Recordemos por último en este brevísimo análisis que la prostitución es casi la única institución-dispositivo-trabajo-ocupación… de las destinadas a reforzar la dicotomía sexual que no es reversible, lo que indica su centralidad en el mantenimiento de dicha dicotomía. Es imposible poner a los hombres en la misma situación de las mujeres que se encuentran en prostitución. En primer lugar, no olvidemos que el 99.9% de los clientes son hombres, sin importar el sexo de la persona que se prostituya. Y, en segundo lugar, aun si tuviéramos en cuenta a las mujeres clientes (lo que no sería aceptable en ninguna otra discusión si consideramos que son menos del 0.5% del total), tendríamos que admitir que, aunque hay hombres que se prostituyen con mujeres, su performance no se sale un milímetro del guión tradicional de género. Ellos son hombres que hacen de hombres. Son putos, pero hacen de hombres “de verdad”. Vamos, que las follan. Para que hombres y mujeres ocuparan posiciones similares en la prostitución, ellos tendrían que ser vendidos por los traficantes, encerrados sin poder salir y obligados a venderse desnudos en las esquinas de las calles. Las clientas deberían poder sodomizarles con dildos u obligarles a prácticas no tradicionales, dolorosas o que ellos consideraran humillantes. Debería poder no pagarles, golpearles, violarles. Si los hombres pudieran ocupar en la prostitución la misma posición que las mujeres, entonces no habría patriarcado y no estaríamos hablando de esto. No es posible cambiar los papeles porque la prostitución es una perfomance del sistema de género y un reaseguro de la masculinidad y feminidad hegemónicos. Por eso, la prostitución tiene consecuencias en la vida de las mujeres que se dedican a ella, pero también en la vida de todas las mujeres como género, así como en la de los hombres, ya que es ahí donde aprenden la masculinidad legítima.

Cuanto más estudio la prostitución, más me pregunto cómo es posible que uno de los negocios mundiales más ligados a la globalización neoliberal y a la injusticia económica, que más dinero produce a las mafias globales que trafican con personas y armas, que compran gobiernos y medios de comunicación, uno de los negocios más ligado a empresarios explotadores… sea defendido por personas de izquierdas que, cuanto menos, minimizan su importancia.
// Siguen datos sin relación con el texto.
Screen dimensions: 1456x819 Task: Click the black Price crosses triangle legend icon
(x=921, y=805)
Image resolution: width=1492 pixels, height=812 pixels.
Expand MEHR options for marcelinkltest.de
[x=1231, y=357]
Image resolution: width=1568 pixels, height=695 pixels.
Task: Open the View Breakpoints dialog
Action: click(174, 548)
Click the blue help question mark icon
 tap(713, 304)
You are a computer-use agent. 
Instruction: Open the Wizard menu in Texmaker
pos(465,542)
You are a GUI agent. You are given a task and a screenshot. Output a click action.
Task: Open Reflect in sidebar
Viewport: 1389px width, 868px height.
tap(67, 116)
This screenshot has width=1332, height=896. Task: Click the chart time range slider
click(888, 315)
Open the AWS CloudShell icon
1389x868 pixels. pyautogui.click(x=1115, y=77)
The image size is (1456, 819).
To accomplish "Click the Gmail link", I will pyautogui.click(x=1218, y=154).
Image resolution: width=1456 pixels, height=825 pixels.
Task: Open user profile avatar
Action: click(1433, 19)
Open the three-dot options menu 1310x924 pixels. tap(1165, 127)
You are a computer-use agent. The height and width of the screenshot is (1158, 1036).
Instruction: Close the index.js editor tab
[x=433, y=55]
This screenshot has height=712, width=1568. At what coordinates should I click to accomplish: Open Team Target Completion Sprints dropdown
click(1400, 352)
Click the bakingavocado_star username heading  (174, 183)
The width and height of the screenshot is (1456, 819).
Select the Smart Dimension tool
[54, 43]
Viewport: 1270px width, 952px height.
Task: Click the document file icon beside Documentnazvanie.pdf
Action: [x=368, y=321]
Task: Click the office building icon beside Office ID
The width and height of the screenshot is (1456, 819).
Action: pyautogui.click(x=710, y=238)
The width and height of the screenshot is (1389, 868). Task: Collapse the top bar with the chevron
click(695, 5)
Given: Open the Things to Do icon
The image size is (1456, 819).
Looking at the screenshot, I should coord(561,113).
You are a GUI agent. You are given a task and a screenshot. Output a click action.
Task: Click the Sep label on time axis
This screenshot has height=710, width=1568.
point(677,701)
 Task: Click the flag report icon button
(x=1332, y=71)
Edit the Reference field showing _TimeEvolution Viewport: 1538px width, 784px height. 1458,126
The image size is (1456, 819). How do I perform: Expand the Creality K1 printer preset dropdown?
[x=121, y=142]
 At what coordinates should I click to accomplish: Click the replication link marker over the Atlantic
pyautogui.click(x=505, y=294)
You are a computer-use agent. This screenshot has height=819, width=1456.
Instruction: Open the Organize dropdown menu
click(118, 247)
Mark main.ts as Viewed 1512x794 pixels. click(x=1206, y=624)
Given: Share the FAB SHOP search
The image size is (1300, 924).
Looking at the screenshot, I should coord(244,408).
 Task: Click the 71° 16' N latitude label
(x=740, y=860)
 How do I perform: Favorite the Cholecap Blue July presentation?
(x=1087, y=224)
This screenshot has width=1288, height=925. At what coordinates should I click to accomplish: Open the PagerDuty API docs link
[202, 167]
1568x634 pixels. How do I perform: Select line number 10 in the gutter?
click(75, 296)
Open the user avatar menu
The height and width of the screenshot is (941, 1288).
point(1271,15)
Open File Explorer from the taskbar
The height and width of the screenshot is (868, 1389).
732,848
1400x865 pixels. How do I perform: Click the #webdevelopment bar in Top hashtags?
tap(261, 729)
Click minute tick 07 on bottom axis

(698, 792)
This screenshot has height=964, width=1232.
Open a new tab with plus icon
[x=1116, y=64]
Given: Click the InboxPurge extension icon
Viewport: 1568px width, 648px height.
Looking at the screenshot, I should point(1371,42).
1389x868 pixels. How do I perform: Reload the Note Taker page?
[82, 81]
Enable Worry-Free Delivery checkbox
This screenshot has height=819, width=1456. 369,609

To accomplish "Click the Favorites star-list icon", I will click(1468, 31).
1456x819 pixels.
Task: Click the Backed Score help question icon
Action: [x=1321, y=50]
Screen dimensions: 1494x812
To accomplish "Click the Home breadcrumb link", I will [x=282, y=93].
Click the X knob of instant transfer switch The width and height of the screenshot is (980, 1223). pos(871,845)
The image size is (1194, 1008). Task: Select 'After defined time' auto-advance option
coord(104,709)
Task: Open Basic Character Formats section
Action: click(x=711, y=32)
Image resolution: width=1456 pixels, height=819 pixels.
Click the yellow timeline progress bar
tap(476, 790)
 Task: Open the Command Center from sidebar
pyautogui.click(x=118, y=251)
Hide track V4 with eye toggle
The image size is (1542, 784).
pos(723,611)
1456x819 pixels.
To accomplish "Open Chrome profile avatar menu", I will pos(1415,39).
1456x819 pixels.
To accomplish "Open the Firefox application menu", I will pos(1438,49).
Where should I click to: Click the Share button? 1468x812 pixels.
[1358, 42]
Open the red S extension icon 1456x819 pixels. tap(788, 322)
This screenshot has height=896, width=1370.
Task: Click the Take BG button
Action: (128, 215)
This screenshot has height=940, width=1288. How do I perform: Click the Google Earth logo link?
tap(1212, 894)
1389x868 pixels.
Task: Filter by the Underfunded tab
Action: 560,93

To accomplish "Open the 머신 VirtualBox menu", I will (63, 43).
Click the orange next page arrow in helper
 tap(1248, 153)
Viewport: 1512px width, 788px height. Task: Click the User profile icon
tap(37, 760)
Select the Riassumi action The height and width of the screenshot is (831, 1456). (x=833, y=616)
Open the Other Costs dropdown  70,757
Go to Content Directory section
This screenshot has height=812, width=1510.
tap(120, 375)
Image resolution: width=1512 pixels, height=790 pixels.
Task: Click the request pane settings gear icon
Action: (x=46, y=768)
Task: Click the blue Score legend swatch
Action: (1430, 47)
Cómo es posible que una institución milenaria, creada por el patriarcado para obtener beneficios y someter a las mujeres, que disciplina la sexualidad, la afectividad y las relaciones entre hombres y mujeres, sea considerada transgresora. Creo que, cuando pase el tiempo y en este debate la gente se sitúe en su lugar natural, se comprenderá hasta qué punto la confusión actual es resultado de uno de los ejemplos de marketing político más exitoso del mundo.

Finalmente, debo añadir que ninguna feminista puede defender la prostitución como institución, pero todas tenemos la obligación de solidarizarnos con las mujeres que viven de ella. De ahí la enorme complejidad que el tema entraña para las feministas y una de las razones de que el debate lleve tantos años abierto. La única opción para terminar con la prostitución (o con esta prostitución, al menos) es invertir en igualdad. Los hombres igualitarios, que ven a las mujeres como iguales, no usan de la prostitución, simplemente no podrían.